Cadfael dudaba mucho que la conversación entre ambos jóvenes se hubiera centrado en otro tema que no fuera el de sus propias personas, rozándose mutuamente las mangas por los caminos estivales, mientras ella recordaba constantemente el momento en que él la había asido con sus brazos y apretado contra su corazón, saltando con ella a la zanja. Mateo por su parte contemplaba incesantemente la encantadora criatura que caminaba a su lado, recordando la sensación de su tibio y atemorizado cuerpo contra el suyo.
—Pero ahora apenas la mira —dijo Rhun con tristeza—. Está demasiado preocupado por Ciaran, y Melangell es un estorbo. Aun así, le ha costado un duro esfuerzo apartarse de ella.
Cadfael acarició la contrahecha pierna y se levantó para secarse las manos untadas de aceite.
—Por hoy ya es suficiente. Pero quédate aquí un rato sentado antes de irte. ¿Esta noche querrás tomar la poción? Por lo menos, tenla a mano y haz lo que consideres mejor. Sin embargo, recuerda que, a veces, aceptar una ayuda es un gesto de amabilidad hacia quien la ofrece. ¿Acaso quieres infligirte voluntariamente un tormento, tal como hace Ciaran? No, no lo creo, tú eres demasiado humilde como para hacerte pasar por más valiente y recibir honores de los demás. Por consiguiente, nunca pienses que obras mal por el hecho de evitarte una molestia. No obstante, la elección es tuya, haz lo que consideres oportuno.

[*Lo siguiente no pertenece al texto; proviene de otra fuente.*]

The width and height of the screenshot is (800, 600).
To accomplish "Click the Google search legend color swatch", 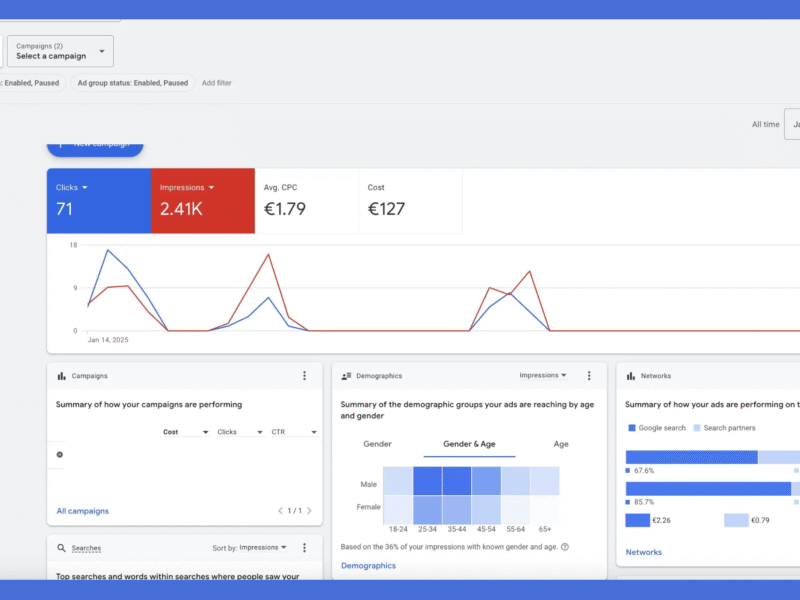I will pos(631,428).
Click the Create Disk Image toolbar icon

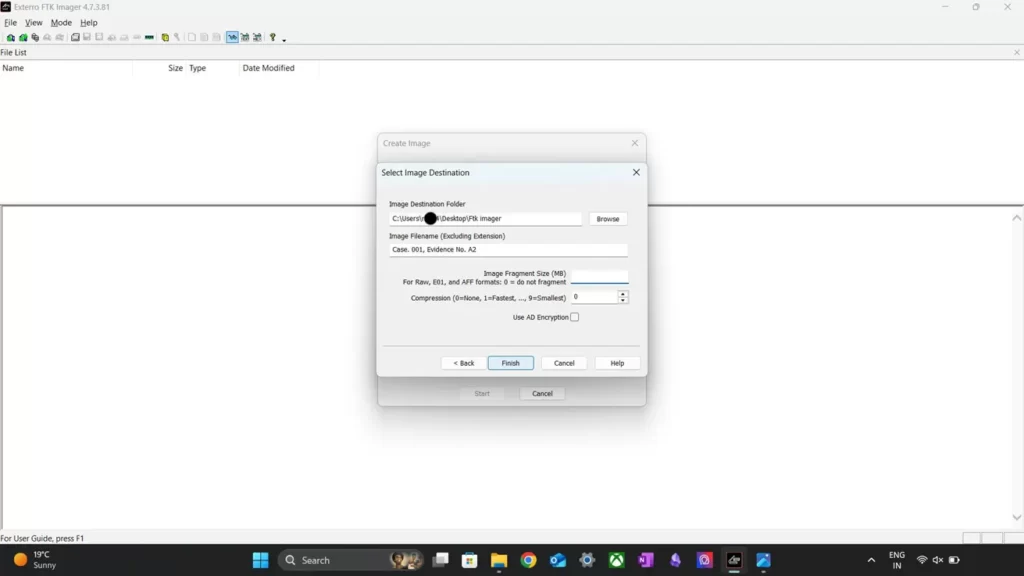[x=75, y=38]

Cuando Rhun tomó las maletas y se encaminó renqueando por la vereda hacia el gran patio, Cadfael le siguió a cierta distancia para observar sus progresos sin turbarle. Aún no se advertía el menor cambio. El dedo gordo torcido seguía sin tocar el suelo, vuelto hacia adentro. Y, sin embargo, los tendones, a pesar de lo entumecidos que estaban, conservaban cierta fuerza en lugar de estar encogidos y atrofiados tal como hubiera cabido esperar. Si el chico permaneciera aquí el tiempo suficiente, pensó Cadfael, le podría devolver un poco de soltura a la pierna. Pero se irá tal como vino. Dentro de tres días todo habrá terminado, finalizarán los festejos de este año y la hospedería se quedará desierta. Ciaran y su sombra guardiana proseguirán su camino hacia el norte y el este para dirigirse a Gales y la señora Weaver se llevará de nuevo a sus polluelos a su casa de Campden. Y esos dos, que hubieran podido formar una buena pareja, si las circunstancias hubieran sido distintas, se irán cada cual por su lado y jamás volverán a verse. Suele ocurrir que los que se reúnen en gran número para asistir a las celebraciones de la Iglesia se dispersen después para regresar cada cual a sus distintas ocupaciones. Sin embargo, no hay ninguna razón para que algunos no se vayan transformados.